- **How to complete this task**
Transcribe only the lines of the listing below from the one holding "Where should I click to: Open the user" through the one holding "This screenshot has height=890, width=1372.", inclusive, without any change.

- **Working data**
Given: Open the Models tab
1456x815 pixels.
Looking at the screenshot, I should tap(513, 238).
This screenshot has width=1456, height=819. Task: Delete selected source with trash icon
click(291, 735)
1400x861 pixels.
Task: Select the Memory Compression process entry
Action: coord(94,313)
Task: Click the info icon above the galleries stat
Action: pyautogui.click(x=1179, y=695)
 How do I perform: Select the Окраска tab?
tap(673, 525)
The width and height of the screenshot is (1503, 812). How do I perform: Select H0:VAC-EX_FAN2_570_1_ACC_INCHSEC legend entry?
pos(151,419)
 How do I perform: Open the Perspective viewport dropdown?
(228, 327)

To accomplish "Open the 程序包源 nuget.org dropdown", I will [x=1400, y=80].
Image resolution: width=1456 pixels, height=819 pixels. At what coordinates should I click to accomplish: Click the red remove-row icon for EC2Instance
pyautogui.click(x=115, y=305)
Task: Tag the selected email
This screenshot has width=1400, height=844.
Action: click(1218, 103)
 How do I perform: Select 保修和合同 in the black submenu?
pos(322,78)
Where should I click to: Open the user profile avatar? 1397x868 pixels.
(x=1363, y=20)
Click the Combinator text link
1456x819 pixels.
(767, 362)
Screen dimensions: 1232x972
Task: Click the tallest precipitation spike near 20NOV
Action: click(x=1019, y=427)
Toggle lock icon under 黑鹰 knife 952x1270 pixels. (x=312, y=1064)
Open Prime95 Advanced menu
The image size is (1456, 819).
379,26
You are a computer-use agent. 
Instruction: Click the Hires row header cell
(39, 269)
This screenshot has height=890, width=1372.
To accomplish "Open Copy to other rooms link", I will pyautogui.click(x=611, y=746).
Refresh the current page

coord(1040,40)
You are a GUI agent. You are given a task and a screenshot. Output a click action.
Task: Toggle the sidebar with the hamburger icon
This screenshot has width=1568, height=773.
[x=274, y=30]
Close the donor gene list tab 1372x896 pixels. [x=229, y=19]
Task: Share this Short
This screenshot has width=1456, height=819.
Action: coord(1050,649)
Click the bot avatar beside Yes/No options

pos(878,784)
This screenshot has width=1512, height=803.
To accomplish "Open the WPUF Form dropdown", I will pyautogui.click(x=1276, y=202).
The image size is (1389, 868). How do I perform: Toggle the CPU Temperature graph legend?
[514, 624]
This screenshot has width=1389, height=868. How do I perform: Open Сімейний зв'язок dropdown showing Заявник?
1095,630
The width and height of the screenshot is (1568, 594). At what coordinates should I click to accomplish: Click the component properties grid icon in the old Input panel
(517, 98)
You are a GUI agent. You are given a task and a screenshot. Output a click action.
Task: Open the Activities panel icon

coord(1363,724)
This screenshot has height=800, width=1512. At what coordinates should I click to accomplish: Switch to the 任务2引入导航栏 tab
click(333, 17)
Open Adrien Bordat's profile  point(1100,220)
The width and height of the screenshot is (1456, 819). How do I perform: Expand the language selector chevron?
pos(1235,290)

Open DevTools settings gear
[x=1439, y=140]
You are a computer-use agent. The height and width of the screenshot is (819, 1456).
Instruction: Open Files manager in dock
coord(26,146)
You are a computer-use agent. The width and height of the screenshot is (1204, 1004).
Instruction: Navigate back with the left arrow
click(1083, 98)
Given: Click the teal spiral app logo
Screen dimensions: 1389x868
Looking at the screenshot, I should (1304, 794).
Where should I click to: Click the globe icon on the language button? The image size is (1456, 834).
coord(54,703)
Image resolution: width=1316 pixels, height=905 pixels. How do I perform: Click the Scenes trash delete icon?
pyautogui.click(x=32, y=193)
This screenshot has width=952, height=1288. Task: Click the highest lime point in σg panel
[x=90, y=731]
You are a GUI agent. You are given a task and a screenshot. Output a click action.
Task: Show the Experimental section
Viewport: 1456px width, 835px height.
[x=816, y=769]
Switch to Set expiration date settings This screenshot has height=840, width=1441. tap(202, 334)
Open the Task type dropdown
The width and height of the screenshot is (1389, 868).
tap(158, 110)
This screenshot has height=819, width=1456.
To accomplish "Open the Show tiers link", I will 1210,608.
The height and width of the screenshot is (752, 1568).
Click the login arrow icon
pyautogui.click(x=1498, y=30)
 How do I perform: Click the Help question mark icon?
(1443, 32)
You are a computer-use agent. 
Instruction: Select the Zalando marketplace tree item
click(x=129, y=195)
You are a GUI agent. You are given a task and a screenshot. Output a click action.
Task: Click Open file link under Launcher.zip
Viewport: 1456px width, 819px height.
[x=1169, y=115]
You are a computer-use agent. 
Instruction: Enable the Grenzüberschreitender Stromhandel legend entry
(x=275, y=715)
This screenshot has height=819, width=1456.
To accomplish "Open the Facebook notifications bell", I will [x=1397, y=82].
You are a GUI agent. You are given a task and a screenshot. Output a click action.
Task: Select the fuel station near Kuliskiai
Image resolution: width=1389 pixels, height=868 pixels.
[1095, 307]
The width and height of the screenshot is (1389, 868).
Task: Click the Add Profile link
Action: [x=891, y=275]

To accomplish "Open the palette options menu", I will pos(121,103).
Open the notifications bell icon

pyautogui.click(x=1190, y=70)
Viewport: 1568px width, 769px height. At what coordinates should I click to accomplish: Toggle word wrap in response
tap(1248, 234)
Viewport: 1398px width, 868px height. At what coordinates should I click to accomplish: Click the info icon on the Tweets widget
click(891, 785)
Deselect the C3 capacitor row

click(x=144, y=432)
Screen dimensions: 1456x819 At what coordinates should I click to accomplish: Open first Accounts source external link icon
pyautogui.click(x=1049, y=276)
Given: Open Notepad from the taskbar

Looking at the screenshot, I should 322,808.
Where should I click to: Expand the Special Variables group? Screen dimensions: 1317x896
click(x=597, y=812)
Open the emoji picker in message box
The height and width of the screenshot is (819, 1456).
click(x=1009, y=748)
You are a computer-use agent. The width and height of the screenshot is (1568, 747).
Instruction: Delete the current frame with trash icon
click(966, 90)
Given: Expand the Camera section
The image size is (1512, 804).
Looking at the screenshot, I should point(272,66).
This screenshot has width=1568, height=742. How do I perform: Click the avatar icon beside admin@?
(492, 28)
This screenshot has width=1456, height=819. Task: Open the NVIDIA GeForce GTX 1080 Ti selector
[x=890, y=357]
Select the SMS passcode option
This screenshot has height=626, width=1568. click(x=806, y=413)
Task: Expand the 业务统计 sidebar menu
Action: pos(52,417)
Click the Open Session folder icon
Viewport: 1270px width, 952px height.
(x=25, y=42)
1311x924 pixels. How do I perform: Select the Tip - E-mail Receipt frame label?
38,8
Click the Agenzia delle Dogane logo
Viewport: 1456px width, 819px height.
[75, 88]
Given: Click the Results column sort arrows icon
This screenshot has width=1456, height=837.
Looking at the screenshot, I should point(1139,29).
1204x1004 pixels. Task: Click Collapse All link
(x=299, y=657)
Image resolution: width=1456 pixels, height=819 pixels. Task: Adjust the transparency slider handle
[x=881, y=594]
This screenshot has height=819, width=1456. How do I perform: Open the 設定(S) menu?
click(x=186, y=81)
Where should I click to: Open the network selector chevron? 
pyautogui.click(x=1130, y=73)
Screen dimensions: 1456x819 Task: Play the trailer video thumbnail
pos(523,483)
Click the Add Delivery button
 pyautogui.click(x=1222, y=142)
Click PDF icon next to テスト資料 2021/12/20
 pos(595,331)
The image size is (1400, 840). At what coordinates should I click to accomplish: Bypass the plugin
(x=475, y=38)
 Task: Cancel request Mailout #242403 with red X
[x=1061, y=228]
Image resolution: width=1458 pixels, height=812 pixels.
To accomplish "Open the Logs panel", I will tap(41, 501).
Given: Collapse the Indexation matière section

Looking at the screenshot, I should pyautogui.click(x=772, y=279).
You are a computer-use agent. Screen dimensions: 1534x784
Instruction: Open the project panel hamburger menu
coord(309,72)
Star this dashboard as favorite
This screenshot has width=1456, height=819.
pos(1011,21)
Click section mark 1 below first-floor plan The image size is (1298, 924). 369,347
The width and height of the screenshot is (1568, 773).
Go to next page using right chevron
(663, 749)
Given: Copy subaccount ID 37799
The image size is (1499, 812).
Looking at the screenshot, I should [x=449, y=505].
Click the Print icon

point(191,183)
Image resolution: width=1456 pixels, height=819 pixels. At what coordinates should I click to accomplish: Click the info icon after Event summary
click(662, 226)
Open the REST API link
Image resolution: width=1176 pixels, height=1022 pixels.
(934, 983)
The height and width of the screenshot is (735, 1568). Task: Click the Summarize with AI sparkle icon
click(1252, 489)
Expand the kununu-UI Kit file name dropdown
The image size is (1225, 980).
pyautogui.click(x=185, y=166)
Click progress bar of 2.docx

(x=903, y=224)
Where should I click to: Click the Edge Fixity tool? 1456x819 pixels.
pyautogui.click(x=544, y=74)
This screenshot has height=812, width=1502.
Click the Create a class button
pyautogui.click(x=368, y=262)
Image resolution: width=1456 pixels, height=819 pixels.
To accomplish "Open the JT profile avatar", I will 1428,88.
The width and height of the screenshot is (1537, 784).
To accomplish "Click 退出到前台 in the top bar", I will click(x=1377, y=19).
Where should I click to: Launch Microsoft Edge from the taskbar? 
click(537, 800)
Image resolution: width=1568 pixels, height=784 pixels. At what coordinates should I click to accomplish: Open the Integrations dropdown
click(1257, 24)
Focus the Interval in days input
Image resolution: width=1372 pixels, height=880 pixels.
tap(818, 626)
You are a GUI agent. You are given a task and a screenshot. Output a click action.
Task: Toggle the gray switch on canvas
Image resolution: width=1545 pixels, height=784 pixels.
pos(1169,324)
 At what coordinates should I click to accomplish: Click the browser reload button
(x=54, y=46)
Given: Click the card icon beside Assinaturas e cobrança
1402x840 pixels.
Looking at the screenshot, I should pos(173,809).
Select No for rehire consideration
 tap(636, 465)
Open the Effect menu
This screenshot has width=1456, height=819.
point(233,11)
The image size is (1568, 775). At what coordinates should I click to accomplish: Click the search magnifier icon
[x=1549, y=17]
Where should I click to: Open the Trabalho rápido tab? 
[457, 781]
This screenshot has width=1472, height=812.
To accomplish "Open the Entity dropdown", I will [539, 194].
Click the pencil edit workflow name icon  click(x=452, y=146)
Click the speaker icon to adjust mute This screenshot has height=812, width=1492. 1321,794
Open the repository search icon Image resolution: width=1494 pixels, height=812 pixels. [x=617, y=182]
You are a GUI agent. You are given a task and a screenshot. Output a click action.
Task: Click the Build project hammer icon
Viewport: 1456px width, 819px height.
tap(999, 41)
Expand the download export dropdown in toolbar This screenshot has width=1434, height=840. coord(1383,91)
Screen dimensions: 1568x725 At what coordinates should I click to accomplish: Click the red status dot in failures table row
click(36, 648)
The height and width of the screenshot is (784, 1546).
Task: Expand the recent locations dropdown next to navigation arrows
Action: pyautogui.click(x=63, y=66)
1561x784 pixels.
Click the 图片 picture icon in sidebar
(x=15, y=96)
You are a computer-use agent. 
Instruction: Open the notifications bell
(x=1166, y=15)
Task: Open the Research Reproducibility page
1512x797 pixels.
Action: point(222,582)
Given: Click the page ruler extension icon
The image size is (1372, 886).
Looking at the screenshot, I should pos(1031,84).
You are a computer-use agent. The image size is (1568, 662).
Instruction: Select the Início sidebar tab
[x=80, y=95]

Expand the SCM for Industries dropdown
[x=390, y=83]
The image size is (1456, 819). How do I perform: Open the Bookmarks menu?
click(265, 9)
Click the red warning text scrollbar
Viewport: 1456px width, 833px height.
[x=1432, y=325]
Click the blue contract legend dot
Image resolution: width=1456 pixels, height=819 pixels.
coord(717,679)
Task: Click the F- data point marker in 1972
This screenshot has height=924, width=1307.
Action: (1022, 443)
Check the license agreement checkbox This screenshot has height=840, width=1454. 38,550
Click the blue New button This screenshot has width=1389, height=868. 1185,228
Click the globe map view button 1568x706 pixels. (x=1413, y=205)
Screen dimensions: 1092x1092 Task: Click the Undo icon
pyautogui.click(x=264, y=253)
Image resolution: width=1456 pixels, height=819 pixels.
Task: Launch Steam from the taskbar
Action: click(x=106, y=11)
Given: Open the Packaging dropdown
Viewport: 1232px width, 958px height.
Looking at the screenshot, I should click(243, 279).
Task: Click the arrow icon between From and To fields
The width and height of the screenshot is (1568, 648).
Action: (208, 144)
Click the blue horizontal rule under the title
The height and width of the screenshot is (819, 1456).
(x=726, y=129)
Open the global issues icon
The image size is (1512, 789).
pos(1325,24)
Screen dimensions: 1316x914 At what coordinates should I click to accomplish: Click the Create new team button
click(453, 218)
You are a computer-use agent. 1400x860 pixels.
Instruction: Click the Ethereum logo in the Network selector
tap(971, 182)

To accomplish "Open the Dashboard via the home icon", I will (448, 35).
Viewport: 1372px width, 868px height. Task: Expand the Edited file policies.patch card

- **Answer to the problem**
Where should I click to: Open the user profile avatar? 1397x868 pixels.
(x=1363, y=20)
Click the Combinator text link
1456x819 pixels.
(767, 362)
Screen dimensions: 1232x972
Task: Click the tallest precipitation spike near 20NOV
Action: click(x=1019, y=427)
Toggle lock icon under 黑鹰 knife 952x1270 pixels. (x=312, y=1064)
Open Prime95 Advanced menu
The image size is (1456, 819).
379,26
You are a computer-use agent. 
Instruction: Click the Hires row header cell
(39, 269)
This screenshot has height=890, width=1372.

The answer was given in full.